- _TEXT SEGMENT_
>>
Fear is manufactured, anger is amplified, and society is divided into “protectors” and “threats.” In this process, both communities are reduced to instruments in a larger political strategy. The real casualty is not one religion or another, but social harmony, constitutional values, and democratic accountability.

Democracy thrives on questions. It survives when citizens demand answers about governance, economic policy, healthcare systems, education standards, and employment generation. However, when public attention is deliberately redirected toward emotional and identity-driven conflicts, the space for accountability shrinks. Governments face fewer questions, institutions weaken, and public debate loses substance.

Religious polarisation does not emerge in a vacuum. It flourishes when economic distress grows, inequality widens, and governance failures become harder to justify. Instead of addressing these failures directly, emotional narratives are often promoted to distract public attention. As long as citizens remain engaged in conflicts with each other, power structures remain insulated from scrutiny.

The most uncomfortable truth for those in authority is not public anger, but public awareness. A society that rises above religious divisions to demand employment, affordable healthcare, quality education, and personal security poses a real challenge to unaccountable power. That is precisely why such awareness is often discouraged.

This moment demands introspection. Citizens must ask whether those who constantly pit communities against each other truly represent their interests. Any force that fears questions, discourages debate, and thrives on division cannot claim to be working for public welfare.

Democracy is not sustained merely by elections. It depends on informed, questioning, and engaged citizens. Unless India re-centers its public discourse on livelihoods, dignity, equality, and justice, the noise of religious polarisation will continue to drown out the voices that truly matter.

The choice before society is clear: remain divided by identity, or unite around questions that shape real lives. History shows that nations progress not when citizens shout slogans, but when they demand answers.
<<
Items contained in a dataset
>>
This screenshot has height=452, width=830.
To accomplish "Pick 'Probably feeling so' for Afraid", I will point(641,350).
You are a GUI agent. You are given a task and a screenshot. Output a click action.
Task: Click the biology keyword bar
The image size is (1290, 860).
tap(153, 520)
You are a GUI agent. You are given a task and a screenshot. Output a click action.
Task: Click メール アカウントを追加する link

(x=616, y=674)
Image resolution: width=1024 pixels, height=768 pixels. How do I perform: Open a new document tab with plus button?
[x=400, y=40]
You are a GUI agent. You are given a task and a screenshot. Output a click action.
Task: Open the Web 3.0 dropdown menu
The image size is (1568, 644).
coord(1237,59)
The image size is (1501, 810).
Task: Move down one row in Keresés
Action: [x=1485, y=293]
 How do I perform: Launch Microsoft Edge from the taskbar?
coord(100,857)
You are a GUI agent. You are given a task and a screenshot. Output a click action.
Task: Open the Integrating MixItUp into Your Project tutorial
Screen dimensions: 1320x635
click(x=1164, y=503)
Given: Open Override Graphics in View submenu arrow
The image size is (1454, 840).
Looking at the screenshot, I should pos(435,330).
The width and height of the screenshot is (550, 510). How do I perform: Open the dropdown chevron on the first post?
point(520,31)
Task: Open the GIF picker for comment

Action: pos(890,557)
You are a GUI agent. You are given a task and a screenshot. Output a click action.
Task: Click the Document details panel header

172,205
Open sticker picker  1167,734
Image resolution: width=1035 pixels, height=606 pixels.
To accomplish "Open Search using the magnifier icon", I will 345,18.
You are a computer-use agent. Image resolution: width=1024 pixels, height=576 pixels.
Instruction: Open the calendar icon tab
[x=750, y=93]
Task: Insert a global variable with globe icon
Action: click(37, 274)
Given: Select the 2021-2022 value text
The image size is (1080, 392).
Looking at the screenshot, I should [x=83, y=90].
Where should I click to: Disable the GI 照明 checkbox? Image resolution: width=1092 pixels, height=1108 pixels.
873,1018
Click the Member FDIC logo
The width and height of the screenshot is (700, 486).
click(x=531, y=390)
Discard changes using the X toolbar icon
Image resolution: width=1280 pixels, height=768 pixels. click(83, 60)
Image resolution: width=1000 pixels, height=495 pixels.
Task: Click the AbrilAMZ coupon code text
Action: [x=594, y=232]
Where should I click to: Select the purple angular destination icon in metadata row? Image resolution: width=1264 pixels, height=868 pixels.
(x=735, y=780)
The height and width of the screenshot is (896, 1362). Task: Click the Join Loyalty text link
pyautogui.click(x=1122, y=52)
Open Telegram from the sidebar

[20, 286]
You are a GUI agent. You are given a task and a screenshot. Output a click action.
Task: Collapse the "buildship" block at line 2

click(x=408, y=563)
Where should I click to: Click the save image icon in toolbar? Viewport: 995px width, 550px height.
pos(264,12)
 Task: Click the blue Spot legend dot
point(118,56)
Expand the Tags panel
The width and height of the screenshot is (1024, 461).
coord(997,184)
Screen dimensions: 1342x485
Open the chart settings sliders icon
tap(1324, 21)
<<
- _REQUIREMENTS_
a – List every subject that, according to the text on religious polarisation, citizens demand answers about when democracy survives.
b – In the text on religious polarisation, what is described as the most uncomfortable truth for those in authority?
c – Please reproduce the part of the text on religious polarisation from "The most uncomfortable" up to and including "for public welfare.".

- _PER-TASK OUTPUTS_
a – Governance, economic policy, healthcare systems, education standards, and employment generation.

b – Public awareness, not public anger.

c –
The most uncomfortable truth for those in authority is not public anger, but public awareness. A society that rises above religious divisions to demand employment, affordable healthcare, quality education, and personal security poses a real challenge to unaccountable power. That is precisely why such awareness is often discouraged.

This moment demands introspection. Citizens must ask whether those who constantly pit communities against each other truly represent their interests. Any force that fears questions, discourages debate, and thrives on division cannot claim to be working for public welfare.